• What to work on
Transcribe the stretch of entries below from the line with "Catalyst Boosts Butadiene" through the line with "2792 (1055, 1217)", exactly and with both ends included; leave out all other lines.

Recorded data
++++++++++
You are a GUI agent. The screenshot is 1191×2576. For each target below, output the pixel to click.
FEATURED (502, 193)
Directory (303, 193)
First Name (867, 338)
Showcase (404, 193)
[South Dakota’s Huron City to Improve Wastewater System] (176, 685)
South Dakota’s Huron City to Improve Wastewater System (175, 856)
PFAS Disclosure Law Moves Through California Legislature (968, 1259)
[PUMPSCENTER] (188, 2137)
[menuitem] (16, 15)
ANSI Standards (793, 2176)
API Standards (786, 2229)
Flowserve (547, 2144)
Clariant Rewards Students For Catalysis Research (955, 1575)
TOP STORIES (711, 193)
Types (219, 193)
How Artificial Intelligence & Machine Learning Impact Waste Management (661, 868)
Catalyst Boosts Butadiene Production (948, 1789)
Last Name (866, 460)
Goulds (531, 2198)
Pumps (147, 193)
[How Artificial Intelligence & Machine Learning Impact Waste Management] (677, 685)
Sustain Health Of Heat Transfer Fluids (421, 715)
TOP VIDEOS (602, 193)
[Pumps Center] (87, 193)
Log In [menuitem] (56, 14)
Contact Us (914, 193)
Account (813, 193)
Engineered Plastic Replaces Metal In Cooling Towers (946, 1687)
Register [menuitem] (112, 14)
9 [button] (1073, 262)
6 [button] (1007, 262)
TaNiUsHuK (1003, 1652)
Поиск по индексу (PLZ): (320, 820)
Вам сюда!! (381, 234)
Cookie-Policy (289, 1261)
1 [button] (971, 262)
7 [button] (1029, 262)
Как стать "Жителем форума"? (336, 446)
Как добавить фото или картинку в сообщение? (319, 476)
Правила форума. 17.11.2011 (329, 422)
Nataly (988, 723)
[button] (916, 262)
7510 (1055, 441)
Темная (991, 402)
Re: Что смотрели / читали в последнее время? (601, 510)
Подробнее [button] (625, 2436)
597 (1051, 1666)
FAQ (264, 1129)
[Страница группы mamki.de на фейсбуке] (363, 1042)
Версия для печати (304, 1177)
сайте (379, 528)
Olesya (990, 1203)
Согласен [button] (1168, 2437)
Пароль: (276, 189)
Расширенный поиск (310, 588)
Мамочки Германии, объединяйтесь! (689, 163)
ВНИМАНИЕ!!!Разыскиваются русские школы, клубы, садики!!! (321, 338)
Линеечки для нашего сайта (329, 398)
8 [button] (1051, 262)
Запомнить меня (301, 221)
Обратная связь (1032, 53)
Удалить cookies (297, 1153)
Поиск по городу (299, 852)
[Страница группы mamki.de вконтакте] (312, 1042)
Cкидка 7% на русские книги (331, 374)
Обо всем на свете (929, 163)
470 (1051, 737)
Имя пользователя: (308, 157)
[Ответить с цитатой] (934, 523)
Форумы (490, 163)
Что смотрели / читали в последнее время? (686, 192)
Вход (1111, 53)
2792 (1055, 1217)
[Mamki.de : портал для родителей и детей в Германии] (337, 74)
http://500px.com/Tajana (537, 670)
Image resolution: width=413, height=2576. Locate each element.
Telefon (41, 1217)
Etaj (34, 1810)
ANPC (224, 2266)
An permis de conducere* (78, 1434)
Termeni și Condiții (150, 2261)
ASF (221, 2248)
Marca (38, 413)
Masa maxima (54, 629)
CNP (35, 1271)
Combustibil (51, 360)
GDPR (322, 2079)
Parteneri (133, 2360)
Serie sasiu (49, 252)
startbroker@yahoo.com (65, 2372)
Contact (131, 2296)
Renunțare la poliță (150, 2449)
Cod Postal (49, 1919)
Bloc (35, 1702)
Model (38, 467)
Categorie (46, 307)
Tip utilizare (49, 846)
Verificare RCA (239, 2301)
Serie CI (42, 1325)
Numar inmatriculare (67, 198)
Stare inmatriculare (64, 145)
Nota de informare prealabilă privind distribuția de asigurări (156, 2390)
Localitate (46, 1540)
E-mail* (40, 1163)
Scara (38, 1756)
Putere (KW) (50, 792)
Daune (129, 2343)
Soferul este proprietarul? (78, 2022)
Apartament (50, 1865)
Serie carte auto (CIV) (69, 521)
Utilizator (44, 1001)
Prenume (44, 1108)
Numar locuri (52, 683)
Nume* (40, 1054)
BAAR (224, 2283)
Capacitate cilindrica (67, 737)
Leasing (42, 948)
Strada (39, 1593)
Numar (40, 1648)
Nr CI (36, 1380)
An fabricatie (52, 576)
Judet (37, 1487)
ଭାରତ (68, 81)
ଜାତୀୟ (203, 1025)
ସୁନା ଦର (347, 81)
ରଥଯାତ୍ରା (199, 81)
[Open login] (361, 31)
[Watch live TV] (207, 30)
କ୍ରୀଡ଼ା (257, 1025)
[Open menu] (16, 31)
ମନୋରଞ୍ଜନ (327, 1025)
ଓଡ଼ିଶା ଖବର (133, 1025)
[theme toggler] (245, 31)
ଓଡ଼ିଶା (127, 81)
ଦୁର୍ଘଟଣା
++++++++++
• The answer
Catalyst Boosts Butadiene Production (948, 1789)
Last Name (866, 460)
Goulds (531, 2198)
Pumps (147, 193)
[How Artificial Intelligence & Machine Learning Impact Waste Management] (677, 685)
Sustain Health Of Heat Transfer Fluids (421, 715)
TOP VIDEOS (602, 193)
[Pumps Center] (87, 193)
Log In [menuitem] (56, 14)
Contact Us (914, 193)
Account (813, 193)
Engineered Plastic Replaces Metal In Cooling Towers (946, 1687)
Register [menuitem] (112, 14)
9 [button] (1073, 262)
6 [button] (1007, 262)
TaNiUsHuK (1003, 1652)
Поиск по индексу (PLZ): (320, 820)
Вам сюда!! (381, 234)
Cookie-Policy (289, 1261)
1 [button] (971, 262)
7 [button] (1029, 262)
Как стать "Жителем форума"? (336, 446)
Как добавить фото или картинку в сообщение? (319, 476)
Правила форума. 17.11.2011 (329, 422)
Nataly (988, 723)
[button] (916, 262)
7510 (1055, 441)
Темная (991, 402)
Re: Что смотрели / читали в последнее время? (601, 510)
Подробнее [button] (625, 2436)
597 (1051, 1666)
FAQ (264, 1129)
[Страница группы mamki.de на фейсбуке] (363, 1042)
Версия для печати (304, 1177)
сайте (379, 528)
Olesya (990, 1203)
Согласен [button] (1168, 2437)
Пароль: (276, 189)
Расширенный поиск (310, 588)
Мамочки Германии, объединяйтесь! (689, 163)
ВНИМАНИЕ!!!Разыскиваются русские школы, клубы, садики!!! (321, 338)
Линеечки для нашего сайта (329, 398)
8 [button] (1051, 262)
Запомнить меня (301, 221)
Обратная связь (1032, 53)
Удалить cookies (297, 1153)
Поиск по городу (299, 852)
[Страница группы mamki.de вконтакте] (312, 1042)
Cкидка 7% на русские книги (331, 374)
Обо всем на свете (929, 163)
470 (1051, 737)
Имя пользователя: (308, 157)
[Ответить с цитатой] (934, 523)
Форумы (490, 163)
Что смотрели / читали в последнее время? (686, 192)
Вход (1111, 53)
2792 (1055, 1217)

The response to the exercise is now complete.